[SUPPLIED MATERIAL Boundary: Start]

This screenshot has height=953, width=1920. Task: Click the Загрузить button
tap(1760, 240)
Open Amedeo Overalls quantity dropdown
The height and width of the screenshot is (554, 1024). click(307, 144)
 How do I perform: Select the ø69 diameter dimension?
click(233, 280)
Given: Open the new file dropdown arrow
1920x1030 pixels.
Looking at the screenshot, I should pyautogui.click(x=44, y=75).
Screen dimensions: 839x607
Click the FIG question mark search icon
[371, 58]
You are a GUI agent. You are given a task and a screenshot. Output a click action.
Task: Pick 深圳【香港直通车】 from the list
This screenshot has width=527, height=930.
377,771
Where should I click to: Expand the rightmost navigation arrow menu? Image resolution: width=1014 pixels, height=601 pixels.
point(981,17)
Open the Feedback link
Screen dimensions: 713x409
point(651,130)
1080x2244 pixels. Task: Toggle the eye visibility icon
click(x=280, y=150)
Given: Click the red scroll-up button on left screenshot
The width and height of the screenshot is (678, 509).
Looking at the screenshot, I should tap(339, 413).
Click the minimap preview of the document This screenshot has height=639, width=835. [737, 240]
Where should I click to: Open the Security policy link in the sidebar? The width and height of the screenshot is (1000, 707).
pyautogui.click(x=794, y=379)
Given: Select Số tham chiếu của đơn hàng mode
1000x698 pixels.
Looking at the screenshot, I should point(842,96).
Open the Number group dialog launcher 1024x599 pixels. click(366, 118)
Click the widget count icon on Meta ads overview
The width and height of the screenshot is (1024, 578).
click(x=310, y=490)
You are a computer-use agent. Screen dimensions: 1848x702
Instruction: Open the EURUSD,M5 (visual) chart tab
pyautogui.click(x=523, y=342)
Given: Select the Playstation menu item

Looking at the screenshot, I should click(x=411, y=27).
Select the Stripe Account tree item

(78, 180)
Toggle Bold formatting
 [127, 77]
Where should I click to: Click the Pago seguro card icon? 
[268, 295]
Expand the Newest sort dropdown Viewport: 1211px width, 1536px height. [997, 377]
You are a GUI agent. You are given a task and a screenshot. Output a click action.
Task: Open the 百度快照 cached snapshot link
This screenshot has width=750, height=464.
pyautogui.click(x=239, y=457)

[SUPPLIED MATERIAL Boundary: End]

# ACTIVITY
Every line of the data must be written out again word for word.

# ANSWER SECTION
This screenshot has height=953, width=1920. Task: Click the Загрузить button
tap(1760, 240)
Open Amedeo Overalls quantity dropdown
The height and width of the screenshot is (554, 1024). click(307, 144)
 How do I perform: Select the ø69 diameter dimension?
click(233, 280)
Given: Open the new file dropdown arrow
1920x1030 pixels.
Looking at the screenshot, I should pyautogui.click(x=44, y=75).
Screen dimensions: 839x607
Click the FIG question mark search icon
[371, 58]
You are a GUI agent. You are given a task and a screenshot. Output a click action.
Task: Pick 深圳【香港直通车】 from the list
This screenshot has width=527, height=930.
377,771
Where should I click to: Expand the rightmost navigation arrow menu? Image resolution: width=1014 pixels, height=601 pixels.
point(981,17)
Open the Feedback link
Screen dimensions: 713x409
point(651,130)
1080x2244 pixels. Task: Toggle the eye visibility icon
click(x=280, y=150)
Given: Click the red scroll-up button on left screenshot
The width and height of the screenshot is (678, 509).
Looking at the screenshot, I should tap(339, 413).
Click the minimap preview of the document This screenshot has height=639, width=835. [737, 240]
Where should I click to: Open the Security policy link in the sidebar? The width and height of the screenshot is (1000, 707).
pyautogui.click(x=794, y=379)
Given: Select Số tham chiếu của đơn hàng mode
1000x698 pixels.
Looking at the screenshot, I should point(842,96).
Open the Number group dialog launcher 1024x599 pixels. click(366, 118)
Click the widget count icon on Meta ads overview
The width and height of the screenshot is (1024, 578).
click(x=310, y=490)
You are a computer-use agent. Screen dimensions: 1848x702
Instruction: Open the EURUSD,M5 (visual) chart tab
pyautogui.click(x=523, y=342)
Given: Select the Playstation menu item

Looking at the screenshot, I should click(x=411, y=27).
Select the Stripe Account tree item

(78, 180)
Toggle Bold formatting
 [127, 77]
Where should I click to: Click the Pago seguro card icon? 
[268, 295]
Expand the Newest sort dropdown Viewport: 1211px width, 1536px height. [997, 377]
You are a GUI agent. You are given a task and a screenshot. Output a click action.
Task: Open the 百度快照 cached snapshot link
This screenshot has width=750, height=464.
pyautogui.click(x=239, y=457)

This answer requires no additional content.